INSTRUCTIONS TO FOLLOW
The lines to copy run from the one containing "Task: Click the empty drop area in Mesa 9" to the last line of the entries; output those lines exactly and only them, without pictures.

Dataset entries
* * * * * * * * *

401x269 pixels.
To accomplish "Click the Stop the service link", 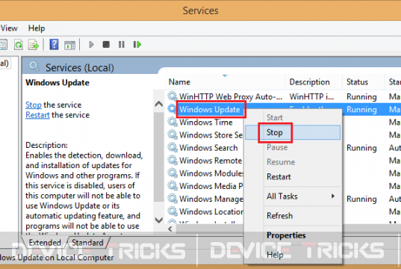I will coord(34,105).
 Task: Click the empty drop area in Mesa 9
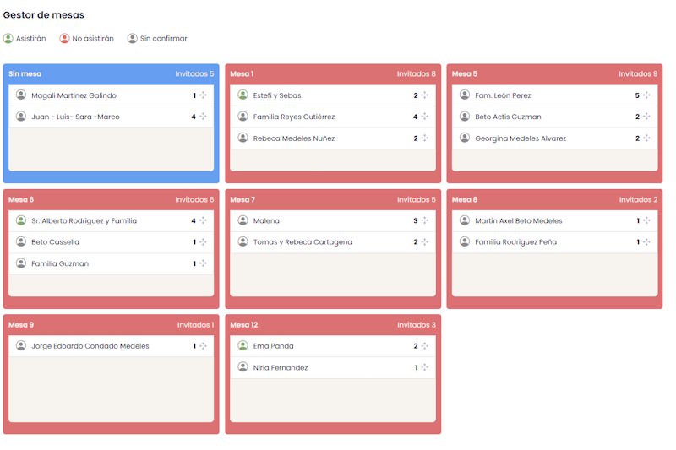pyautogui.click(x=111, y=388)
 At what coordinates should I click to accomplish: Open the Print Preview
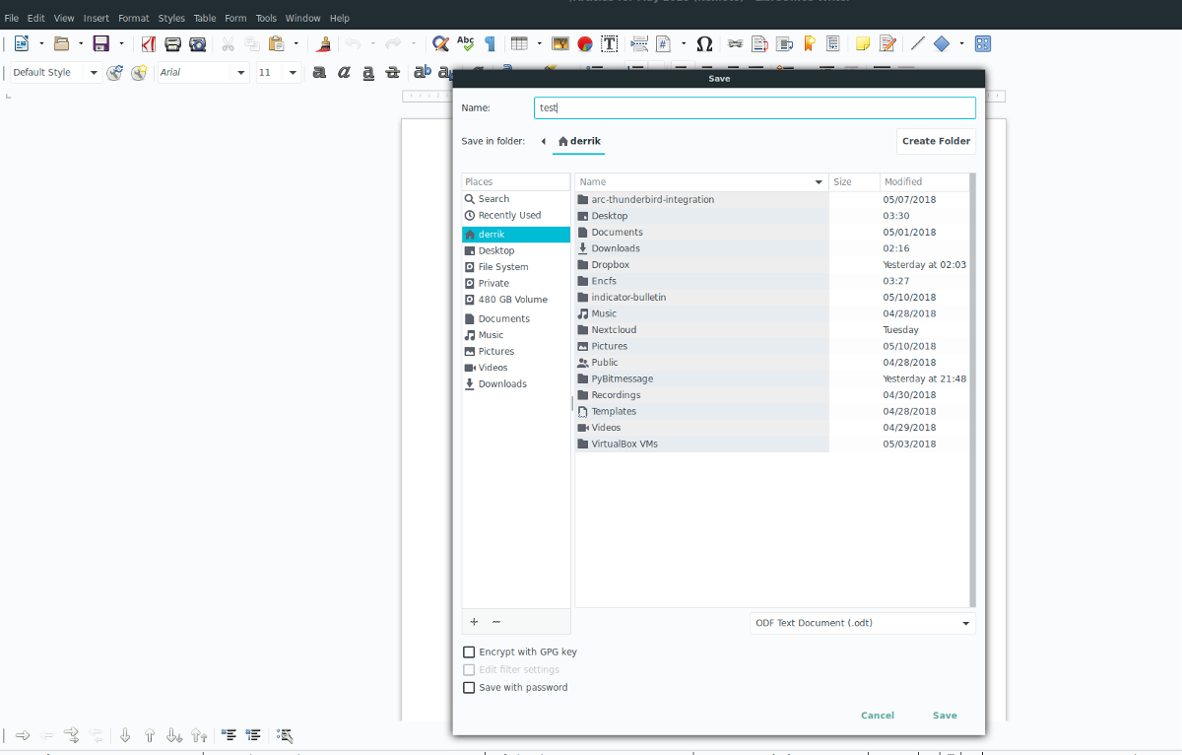(198, 43)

* * * * * * * * *

OUTPUT
 Task: Click the empty drop area in Mesa 9
pyautogui.click(x=111, y=388)
 At what coordinates should I click to accomplish: Open the Print Preview
(198, 43)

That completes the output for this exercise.